In some embodiments, the paper used in the protective layer can be a transparent paper. In some embodiments, the paper can have a weight of from 15 g/m² to 70 g/m², and more specifically from 45 g/m² to 58 g/m². In some embodiments, the paper can be impregnated with a melamine resin such that the final weight of the protective layer can be from 30 g/m² to 150 g/m² depending on the starting weight of the paper. After impregnation with the resin, the protective layer can be substantially transparent due to the transparency of the resin, the thinness and weight of the paper, and the amount of cellulose fibers contained in the paper.

In embodiments utilizing a combined décor layer and protective layer, the décor layer can comprise a décor paper having a weight of from 60 g/m² to 80 g/m² and in an example embodiment, a weight of around 75 g/m². In some embodiments, the décor paper can be impregnated with a melamine resin in an amount of about 1 to 3 times the paper weight.

In some embodiments, the protective layer may additionally comprise abrasion-resistant particles (e.g., aluminum oxide, silicon dioxide, ceramic beam, and diamond particles) that may resist wear and tear during normal usage of the panels. In embodiments where abrasion-resistant particles are used, the protective layer can contain from about 15 g/m² to about 100 g/m² abrasion-resistant particles. In some embodiments, the protective layer can contain from about 20 g/m² to about 50 g/m² abrasion-resistant particles, about 25 g/m² to about 50 g/m² abrasion-resistant particles, about 30 g/m² to about 50 g/m² abrasion-resistant particles, about 40 g/m² to about 50 g/m² abrasion-resistant particles.

In embodiments incorporating a separate décor layer, to improve the clarity of the décor layer beneath, it may be preferable to use a lightweight paper having relatively less cellulosic fibers to be more transparent. However, lighter-weight papers contain less hard or abrasion-resistant particles diminishing the wear and scratch-resistance of the finished product. Thus, in an example embodiment incorporating a lighter-weight paper (e.g., a paper having a weight of about 25 g/m²), a polyurethane adhesive containing hard particles can be used to bond the décor layer to the core. Those skilled in the art would understand that the protective layer can be substantially transparent because it is made of a thin paper and the resin used is transparent.

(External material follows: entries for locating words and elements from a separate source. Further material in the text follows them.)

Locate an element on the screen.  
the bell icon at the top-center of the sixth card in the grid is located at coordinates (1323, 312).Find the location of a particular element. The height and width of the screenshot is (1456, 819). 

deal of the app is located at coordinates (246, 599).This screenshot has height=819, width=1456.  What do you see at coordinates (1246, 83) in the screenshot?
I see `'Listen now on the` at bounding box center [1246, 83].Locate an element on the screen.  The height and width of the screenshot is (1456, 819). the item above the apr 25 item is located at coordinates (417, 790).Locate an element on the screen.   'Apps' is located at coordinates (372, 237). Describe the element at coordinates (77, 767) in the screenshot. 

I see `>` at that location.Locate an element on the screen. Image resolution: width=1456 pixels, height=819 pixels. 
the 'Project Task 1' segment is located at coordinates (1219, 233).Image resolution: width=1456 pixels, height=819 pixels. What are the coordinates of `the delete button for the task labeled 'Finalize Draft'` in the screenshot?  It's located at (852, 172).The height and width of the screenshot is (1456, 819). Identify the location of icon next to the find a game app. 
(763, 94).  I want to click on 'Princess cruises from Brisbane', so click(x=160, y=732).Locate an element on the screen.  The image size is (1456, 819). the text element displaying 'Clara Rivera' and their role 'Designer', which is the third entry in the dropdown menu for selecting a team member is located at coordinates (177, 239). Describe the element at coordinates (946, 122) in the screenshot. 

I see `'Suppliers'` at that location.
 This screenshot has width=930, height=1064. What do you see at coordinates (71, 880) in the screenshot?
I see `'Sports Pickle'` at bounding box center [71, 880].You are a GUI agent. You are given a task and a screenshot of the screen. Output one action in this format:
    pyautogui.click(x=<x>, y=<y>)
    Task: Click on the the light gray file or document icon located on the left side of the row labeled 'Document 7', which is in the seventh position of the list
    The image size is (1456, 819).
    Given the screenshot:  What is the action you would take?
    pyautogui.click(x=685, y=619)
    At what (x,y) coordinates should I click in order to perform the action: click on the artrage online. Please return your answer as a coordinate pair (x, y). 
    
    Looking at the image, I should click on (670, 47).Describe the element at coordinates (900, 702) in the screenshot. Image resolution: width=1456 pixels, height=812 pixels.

The protective layer can be bonded either directly or indirectly to the core. In some embodiments, the protective layer may be bonded to an additional layer (e.g., a décor layer or an upper sublayer). For instance, the protective layer can be bonded using an adhesive (e.g., PU, polyester, PE, EVA, nylon, polyolefin, PVA, acrylic, urethane). In some embodiments, the protective layer can be bonded to the core via a lamination process, such as cold or hot pressing.

In some embodiments, the panels can comprise a composite core such as a plastic composite core or a mineral composite core. For instance, the core can comprise a primary component and a secondary component. In embodiments comprising a plastic composite core, the primary component can be a thermoplastic material. Suitable thermoplastic materials can include PVC, PP, PE, EVA, PET, PU, or a combination thereof. In embodiments where the core is a mineral composite core, the primary component may be a mineral-based material. Suitable mineral-based materials can include calcium silicate, fiber cement, magnesium oxide, magnesium chloride, magnesium sulfate, gypsum, fired or unfired clay, or a combination thereof. In some embodiments, the primary component can be present in an amount of from about 10 to about 30% by weight, about 10 to about 15% by weight, about 15 to about 20% by weight, about 20% to about 25% by weight, and about 25% to about 30% by weight.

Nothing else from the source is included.